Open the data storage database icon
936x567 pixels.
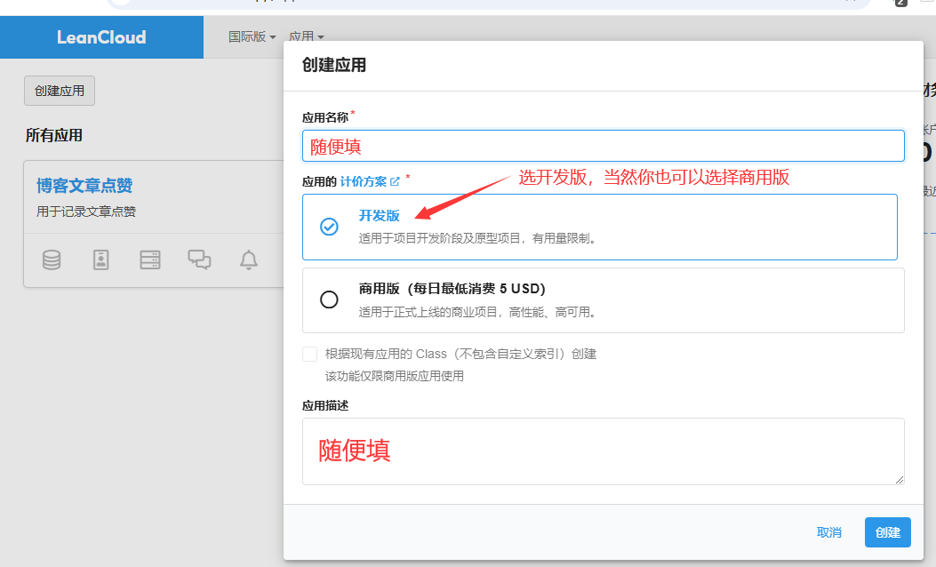52,260
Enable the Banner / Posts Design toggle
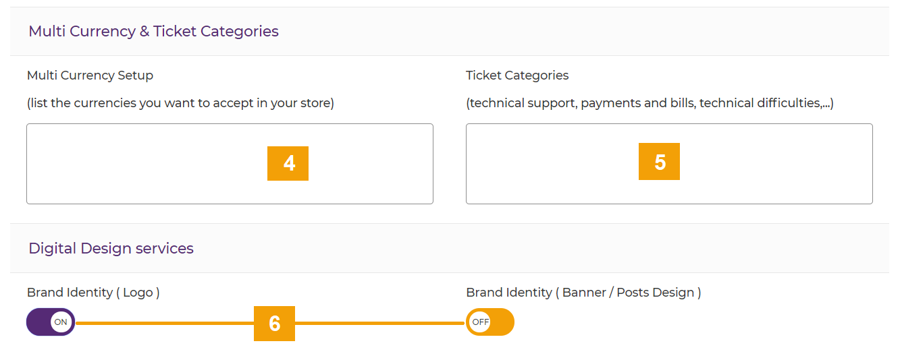 coord(489,322)
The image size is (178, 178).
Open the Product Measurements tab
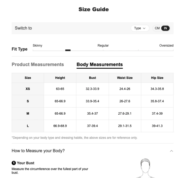click(38, 64)
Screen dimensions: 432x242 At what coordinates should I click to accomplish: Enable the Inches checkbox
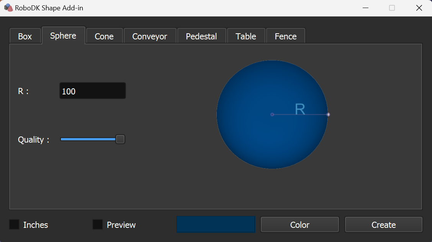[15, 225]
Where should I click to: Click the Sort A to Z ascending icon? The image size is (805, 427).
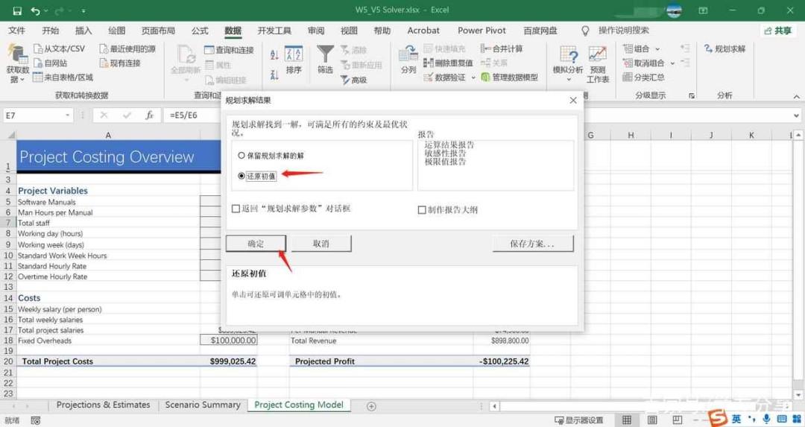tap(274, 54)
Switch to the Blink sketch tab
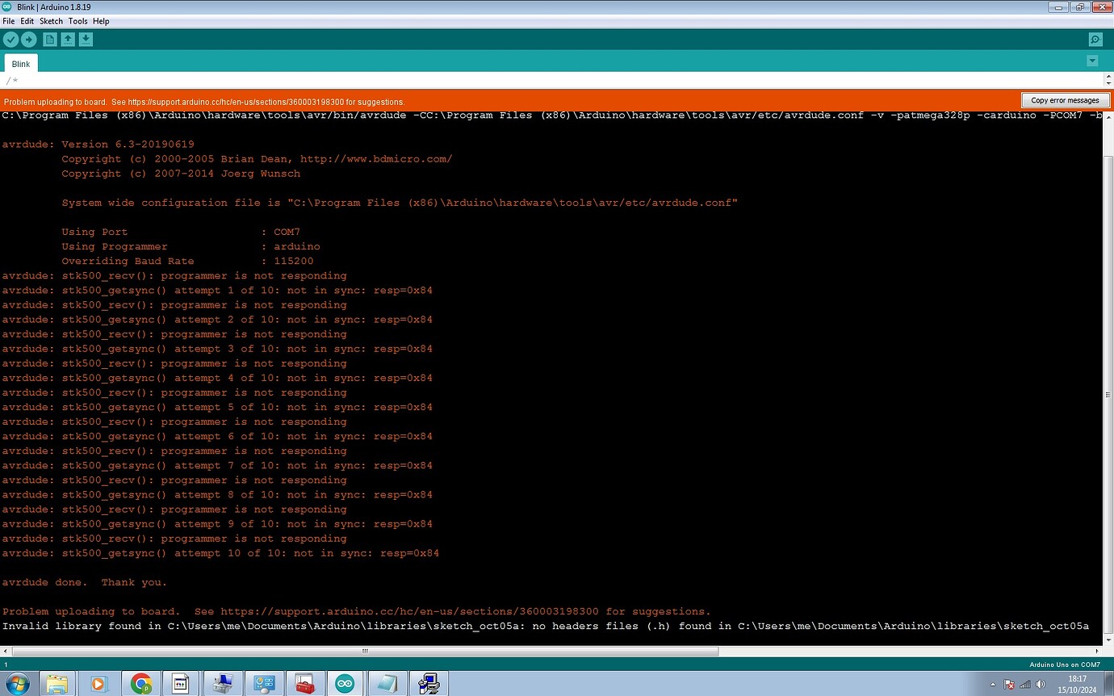 pyautogui.click(x=20, y=62)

• Directions: What is needed is every entry above, repeated exactly, with the pictures dropped.

• Written reply:
Open the data storage database icon
936x567 pixels.
52,260
Enable the Banner / Posts Design toggle
 coord(489,322)
The image size is (178, 178).
Open the Product Measurements tab
click(38, 64)
Screen dimensions: 432x242 At what coordinates should I click to accomplish: Enable the Inches checkbox
[15, 225]
Where should I click to: Click the Sort A to Z ascending icon? The image size is (805, 427).
tap(274, 54)
Switch to the Blink sketch tab
 pyautogui.click(x=20, y=62)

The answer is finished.